Nice try.  No really, Mitch, it was a nice try at evasion.  Just keep spinning things to make it seem that one has nothing to do with the other when in fact they are linked in tandem.  You're on your way to becoming my favorite gnomist.

McConnell joins others of his party in having difficulty with the charged meaning of words.  I'm sure many of you remember the Missouri senate race of 2012 where Todd Akin made comments about "legitimate rape." The problem being that the word "rape" is an absolute.  Someone either was or wasn't the victim of a sick crime.  Adding the modifier "legitimate" in front of it in no way makes sense.  It's like asking if someone is "legitimately pregnant." It's ignorant at best and misogynistic at worst.

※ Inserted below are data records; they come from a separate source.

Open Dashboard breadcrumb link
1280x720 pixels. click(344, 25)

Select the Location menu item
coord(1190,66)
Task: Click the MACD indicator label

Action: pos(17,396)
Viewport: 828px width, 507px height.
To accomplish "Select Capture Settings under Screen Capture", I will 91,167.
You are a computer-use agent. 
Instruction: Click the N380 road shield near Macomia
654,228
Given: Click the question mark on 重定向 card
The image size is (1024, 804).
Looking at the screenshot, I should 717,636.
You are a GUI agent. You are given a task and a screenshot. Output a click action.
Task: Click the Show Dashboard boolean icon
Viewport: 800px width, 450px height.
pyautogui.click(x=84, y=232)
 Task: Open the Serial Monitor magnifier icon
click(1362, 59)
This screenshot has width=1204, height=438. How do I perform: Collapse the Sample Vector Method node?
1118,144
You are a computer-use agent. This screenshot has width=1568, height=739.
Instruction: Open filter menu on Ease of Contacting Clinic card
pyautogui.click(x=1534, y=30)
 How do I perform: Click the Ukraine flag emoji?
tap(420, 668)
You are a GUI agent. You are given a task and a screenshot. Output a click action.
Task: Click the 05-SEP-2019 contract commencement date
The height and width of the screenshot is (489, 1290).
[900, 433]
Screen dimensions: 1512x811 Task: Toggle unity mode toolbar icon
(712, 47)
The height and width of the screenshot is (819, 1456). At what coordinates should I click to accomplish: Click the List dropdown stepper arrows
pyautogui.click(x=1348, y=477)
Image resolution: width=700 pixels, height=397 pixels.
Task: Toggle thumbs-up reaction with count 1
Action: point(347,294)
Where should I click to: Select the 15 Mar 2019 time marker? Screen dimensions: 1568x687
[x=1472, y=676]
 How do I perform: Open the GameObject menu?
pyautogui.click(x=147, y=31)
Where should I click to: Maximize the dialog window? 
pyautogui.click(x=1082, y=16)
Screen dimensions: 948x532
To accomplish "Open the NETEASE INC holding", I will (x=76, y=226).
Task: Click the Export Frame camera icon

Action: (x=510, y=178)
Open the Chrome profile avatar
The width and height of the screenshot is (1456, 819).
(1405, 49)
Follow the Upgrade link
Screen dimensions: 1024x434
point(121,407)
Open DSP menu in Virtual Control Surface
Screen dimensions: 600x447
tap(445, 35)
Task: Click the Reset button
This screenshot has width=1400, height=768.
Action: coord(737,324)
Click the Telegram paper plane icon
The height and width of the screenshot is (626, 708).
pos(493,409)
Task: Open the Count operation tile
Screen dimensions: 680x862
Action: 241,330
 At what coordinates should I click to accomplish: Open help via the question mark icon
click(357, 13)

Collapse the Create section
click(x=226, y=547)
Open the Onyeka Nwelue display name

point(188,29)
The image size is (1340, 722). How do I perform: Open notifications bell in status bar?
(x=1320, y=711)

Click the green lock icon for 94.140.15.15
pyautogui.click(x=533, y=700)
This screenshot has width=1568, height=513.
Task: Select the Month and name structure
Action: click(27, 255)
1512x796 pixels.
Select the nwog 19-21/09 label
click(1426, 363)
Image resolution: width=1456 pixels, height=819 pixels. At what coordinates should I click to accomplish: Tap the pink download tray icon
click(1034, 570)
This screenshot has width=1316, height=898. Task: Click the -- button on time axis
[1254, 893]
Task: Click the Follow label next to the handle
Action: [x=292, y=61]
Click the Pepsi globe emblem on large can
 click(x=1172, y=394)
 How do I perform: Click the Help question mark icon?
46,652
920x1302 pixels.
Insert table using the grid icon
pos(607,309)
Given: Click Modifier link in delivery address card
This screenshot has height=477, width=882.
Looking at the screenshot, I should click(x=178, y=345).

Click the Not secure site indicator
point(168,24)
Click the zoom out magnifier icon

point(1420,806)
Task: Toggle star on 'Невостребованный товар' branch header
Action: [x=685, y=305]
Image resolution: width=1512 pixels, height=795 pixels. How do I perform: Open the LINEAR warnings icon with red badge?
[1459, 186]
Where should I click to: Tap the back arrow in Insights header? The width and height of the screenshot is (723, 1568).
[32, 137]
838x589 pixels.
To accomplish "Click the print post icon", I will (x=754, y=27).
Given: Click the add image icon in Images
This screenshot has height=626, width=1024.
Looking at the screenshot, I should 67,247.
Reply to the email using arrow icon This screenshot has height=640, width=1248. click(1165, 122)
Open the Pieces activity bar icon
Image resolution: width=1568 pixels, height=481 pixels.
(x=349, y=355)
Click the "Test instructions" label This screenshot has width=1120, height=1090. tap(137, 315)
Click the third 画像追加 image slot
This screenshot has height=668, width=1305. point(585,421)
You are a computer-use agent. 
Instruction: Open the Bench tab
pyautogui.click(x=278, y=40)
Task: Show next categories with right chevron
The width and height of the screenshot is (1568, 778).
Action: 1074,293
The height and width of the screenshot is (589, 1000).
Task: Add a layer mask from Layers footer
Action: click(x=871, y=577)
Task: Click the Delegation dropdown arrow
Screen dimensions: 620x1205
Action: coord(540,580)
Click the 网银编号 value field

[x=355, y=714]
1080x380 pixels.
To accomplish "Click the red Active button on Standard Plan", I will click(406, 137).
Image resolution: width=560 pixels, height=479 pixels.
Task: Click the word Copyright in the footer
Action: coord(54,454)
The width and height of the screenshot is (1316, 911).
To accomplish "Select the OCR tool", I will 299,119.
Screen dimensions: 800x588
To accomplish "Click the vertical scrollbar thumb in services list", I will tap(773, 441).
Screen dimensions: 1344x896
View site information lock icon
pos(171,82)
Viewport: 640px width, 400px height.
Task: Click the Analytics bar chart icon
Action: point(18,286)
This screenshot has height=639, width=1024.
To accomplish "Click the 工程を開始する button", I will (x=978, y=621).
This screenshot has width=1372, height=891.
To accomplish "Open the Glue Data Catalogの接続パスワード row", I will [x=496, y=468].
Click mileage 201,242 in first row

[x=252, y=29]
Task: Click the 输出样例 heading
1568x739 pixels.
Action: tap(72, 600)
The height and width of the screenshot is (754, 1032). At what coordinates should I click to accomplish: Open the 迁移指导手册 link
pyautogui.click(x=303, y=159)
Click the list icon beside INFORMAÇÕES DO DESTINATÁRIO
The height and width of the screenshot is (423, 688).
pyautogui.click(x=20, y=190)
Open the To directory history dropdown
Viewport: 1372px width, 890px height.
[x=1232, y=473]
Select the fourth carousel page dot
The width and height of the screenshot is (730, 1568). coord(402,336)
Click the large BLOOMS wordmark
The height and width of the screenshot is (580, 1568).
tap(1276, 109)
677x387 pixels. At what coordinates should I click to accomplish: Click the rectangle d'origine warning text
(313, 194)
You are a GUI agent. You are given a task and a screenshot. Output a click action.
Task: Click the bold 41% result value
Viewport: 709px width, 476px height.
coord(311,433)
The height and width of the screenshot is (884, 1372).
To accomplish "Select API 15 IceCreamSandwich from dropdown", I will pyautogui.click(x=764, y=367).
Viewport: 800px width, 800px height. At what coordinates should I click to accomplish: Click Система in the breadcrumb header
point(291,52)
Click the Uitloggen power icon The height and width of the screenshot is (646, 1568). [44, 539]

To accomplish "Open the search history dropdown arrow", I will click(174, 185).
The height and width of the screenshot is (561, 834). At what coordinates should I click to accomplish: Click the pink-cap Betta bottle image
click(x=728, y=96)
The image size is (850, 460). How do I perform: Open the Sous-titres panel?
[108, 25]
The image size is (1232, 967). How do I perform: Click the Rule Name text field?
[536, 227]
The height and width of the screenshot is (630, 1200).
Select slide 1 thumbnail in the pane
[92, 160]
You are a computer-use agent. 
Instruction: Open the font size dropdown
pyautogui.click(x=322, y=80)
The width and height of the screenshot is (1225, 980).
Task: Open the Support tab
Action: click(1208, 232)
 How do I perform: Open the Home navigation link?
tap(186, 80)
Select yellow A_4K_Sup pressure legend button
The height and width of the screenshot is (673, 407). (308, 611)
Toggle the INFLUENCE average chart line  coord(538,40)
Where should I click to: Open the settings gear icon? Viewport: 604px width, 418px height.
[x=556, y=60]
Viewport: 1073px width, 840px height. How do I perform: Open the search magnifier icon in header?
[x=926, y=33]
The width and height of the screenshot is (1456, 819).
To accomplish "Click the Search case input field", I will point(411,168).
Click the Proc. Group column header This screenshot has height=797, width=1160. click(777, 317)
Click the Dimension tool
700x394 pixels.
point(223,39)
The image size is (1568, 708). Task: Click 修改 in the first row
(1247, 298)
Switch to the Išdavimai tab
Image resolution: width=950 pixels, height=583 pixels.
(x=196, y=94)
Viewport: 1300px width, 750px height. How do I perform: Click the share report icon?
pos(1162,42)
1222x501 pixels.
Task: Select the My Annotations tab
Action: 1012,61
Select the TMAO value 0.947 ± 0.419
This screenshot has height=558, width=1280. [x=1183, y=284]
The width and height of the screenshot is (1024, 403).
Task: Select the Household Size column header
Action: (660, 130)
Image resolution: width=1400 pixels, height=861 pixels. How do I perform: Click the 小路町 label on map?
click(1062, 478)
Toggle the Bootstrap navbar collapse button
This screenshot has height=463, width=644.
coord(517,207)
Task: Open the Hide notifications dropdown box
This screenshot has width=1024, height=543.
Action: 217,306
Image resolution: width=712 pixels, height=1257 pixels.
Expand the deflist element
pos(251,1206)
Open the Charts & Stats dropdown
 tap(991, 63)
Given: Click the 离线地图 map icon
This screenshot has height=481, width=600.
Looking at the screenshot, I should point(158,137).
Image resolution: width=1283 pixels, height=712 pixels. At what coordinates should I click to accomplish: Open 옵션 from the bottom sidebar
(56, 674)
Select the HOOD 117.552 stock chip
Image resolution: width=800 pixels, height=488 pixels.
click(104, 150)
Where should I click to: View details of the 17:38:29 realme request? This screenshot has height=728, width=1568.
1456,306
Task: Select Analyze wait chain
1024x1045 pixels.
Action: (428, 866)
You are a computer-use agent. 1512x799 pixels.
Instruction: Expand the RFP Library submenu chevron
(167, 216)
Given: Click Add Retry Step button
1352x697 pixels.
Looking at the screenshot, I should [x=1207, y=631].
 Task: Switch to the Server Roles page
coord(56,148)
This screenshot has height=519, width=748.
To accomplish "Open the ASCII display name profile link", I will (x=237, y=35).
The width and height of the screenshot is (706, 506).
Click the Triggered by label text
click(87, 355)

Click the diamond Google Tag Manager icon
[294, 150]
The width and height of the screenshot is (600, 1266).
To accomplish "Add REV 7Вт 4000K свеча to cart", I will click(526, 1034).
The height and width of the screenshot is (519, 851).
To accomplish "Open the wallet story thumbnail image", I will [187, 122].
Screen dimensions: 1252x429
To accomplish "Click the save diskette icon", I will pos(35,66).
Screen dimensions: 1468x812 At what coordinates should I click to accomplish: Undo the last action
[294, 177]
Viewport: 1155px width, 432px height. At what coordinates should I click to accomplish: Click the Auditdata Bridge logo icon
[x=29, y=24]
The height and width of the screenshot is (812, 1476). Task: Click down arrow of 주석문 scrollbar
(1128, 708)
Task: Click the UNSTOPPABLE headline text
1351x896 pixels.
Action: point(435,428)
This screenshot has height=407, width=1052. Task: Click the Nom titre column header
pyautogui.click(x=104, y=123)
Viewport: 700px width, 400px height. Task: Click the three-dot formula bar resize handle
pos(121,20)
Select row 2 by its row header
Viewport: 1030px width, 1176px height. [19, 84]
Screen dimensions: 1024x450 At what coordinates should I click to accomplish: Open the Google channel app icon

Less offensive but unfortunately more prevalent is the use of the word "entitlement" when referring to programs like Social Security.  The word is typically sparged over budget talks and bestows a negative connotation, something along the lines of "you didn't really work for that, you just feel you deserve it." Used in a sentence: "These kids today.  They just think they're entitled to everything."

Well yes, people do feel "entitled" to have Social Security one day.  Why?  Because they worked and have already paid into it.  Using the word "entitlement," however, changes the tenor of the conversation.  I wish I could blame just one party for this but in fact it's both.

I could of course give many other examples and I wish I could go into this kind of depth when I get that question, "So what do you do?" I say this because the more that people know and understand, the less likely they are to be manipulated.

After all, you want to look smart if you're stopped by Jimmy Kimmel, right?